Weekly Home / Cook'n & Eat'n

Ah-h-h, Breakfast!

By Patty Liston
It occurred to me that I haven’t done much about extolling the virtues of eating breakfast.

Before you groan, let me tell you that I have not always been the best person to talk about this subject. It is easy to go to work, run off to a meeting, or hope in the car to run errands, without thinking about the most important meal of the day. Is it any wonder that by 10 AM we are hungry, cranky, and running out of enthusiasm for the day!

Our bodies need energy when they first wake up. After all, they have been on an 8 hour fast while we have been sleeping. They are dehydrated, and ready for the fuel needed to carry us through the next 16 hours. Sorry, but donuts and coffee won’t quite get our organs where they need to be. Eating the right kind of breakfast actually determines how we will eat the rest of the day.

If we begin by eating sugar and drinking caffeine, our bodies will crave sweets, and crash when the caffeine wears off. However, choosing to eat whole grain cereal, with fruit and skim milk, (for instance), will make our bodies applaud our choices! And who doesn’t like a little applause first thing in the morning?

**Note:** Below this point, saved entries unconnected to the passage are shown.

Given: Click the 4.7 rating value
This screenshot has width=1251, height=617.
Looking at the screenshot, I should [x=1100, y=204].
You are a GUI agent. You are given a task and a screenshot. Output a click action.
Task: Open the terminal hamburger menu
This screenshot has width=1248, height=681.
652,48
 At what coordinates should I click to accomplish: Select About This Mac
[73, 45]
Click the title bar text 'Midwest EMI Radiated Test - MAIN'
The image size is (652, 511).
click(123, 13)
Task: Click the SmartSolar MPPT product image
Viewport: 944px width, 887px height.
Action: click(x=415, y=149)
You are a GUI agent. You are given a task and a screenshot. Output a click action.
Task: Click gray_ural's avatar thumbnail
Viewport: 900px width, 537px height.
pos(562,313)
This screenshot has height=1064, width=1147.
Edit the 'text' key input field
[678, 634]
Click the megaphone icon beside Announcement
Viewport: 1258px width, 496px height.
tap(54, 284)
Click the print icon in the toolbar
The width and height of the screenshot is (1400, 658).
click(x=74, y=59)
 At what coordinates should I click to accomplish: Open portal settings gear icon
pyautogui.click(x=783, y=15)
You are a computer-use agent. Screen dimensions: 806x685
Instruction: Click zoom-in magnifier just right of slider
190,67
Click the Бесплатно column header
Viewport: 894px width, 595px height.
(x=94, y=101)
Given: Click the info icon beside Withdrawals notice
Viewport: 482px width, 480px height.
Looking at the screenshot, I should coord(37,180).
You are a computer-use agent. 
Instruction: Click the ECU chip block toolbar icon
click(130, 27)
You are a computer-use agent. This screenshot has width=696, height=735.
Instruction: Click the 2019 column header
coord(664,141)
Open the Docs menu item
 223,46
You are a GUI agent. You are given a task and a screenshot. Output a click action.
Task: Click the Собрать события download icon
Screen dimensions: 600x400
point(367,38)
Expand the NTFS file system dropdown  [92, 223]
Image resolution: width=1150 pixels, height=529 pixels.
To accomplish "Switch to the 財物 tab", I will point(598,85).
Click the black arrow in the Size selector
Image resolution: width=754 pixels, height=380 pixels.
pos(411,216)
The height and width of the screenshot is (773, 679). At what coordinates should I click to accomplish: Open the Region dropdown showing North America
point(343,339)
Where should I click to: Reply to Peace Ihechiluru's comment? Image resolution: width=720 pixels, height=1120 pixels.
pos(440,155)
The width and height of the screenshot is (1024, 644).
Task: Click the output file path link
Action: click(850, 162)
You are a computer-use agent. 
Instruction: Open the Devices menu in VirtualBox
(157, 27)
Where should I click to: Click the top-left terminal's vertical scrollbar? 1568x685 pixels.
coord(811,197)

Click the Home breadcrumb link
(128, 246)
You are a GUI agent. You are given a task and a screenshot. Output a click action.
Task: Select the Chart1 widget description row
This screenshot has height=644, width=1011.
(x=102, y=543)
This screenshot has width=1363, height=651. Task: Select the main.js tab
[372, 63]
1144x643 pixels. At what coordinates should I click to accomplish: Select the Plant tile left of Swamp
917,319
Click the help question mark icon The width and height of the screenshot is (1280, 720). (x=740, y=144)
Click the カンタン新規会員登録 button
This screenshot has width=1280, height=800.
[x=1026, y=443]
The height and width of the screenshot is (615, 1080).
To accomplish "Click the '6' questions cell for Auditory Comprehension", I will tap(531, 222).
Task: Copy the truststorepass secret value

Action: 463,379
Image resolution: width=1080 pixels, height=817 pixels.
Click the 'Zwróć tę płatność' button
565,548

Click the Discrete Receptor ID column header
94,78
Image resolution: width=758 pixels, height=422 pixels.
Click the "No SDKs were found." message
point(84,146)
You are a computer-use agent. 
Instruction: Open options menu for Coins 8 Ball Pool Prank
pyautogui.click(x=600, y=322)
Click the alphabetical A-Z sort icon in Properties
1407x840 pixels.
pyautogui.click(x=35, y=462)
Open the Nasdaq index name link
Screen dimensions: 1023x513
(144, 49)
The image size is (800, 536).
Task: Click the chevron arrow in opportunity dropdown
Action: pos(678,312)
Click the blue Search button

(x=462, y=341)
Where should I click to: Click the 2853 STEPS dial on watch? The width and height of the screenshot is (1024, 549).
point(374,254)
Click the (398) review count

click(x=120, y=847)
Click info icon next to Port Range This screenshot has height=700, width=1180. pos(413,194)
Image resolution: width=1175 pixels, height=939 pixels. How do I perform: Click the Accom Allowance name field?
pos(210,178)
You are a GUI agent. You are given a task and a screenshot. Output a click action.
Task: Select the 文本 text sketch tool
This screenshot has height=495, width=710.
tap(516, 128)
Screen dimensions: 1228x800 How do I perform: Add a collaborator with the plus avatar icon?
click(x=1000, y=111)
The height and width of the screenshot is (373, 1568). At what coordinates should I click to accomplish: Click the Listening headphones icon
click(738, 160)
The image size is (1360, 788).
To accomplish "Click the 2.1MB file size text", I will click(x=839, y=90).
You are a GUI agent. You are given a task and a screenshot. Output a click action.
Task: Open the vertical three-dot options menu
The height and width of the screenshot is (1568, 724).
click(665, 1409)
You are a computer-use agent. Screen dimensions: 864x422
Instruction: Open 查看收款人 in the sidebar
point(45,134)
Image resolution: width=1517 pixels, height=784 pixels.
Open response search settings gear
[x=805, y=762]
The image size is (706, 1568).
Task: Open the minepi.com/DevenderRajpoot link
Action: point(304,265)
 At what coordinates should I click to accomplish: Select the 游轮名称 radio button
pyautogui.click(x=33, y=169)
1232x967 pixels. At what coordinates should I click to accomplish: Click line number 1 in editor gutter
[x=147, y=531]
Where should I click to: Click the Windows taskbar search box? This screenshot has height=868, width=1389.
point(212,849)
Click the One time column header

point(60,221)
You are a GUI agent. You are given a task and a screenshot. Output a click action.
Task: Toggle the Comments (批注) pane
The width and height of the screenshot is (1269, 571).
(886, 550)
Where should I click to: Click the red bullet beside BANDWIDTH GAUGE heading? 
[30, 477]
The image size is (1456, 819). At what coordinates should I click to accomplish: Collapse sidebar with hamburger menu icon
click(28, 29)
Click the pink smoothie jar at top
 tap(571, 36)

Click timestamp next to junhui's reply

Studies have shown that those who consistently eat a good breakfast are less obese as well as less prone to diabetes. Who knew? Here are a few breakfast ideas to consider:

1. Have a bowl of sweetened brown rice. Consider it a takeoff on prepared cereal. Brown rice is full of energy-providing B vitamins, as well as a great source of filling fiber. Cook the rice the night before, then in the morning, put it in a bowl with a spoonful of honey, a handful of raisins, a cut-up apple, and a sprinkle of cinnamon for a unique yet delicious treat. Don't like rice? Try any of the cooking grains: barley, rye, red wheat, oats, buckwheat, quinoa, or millet.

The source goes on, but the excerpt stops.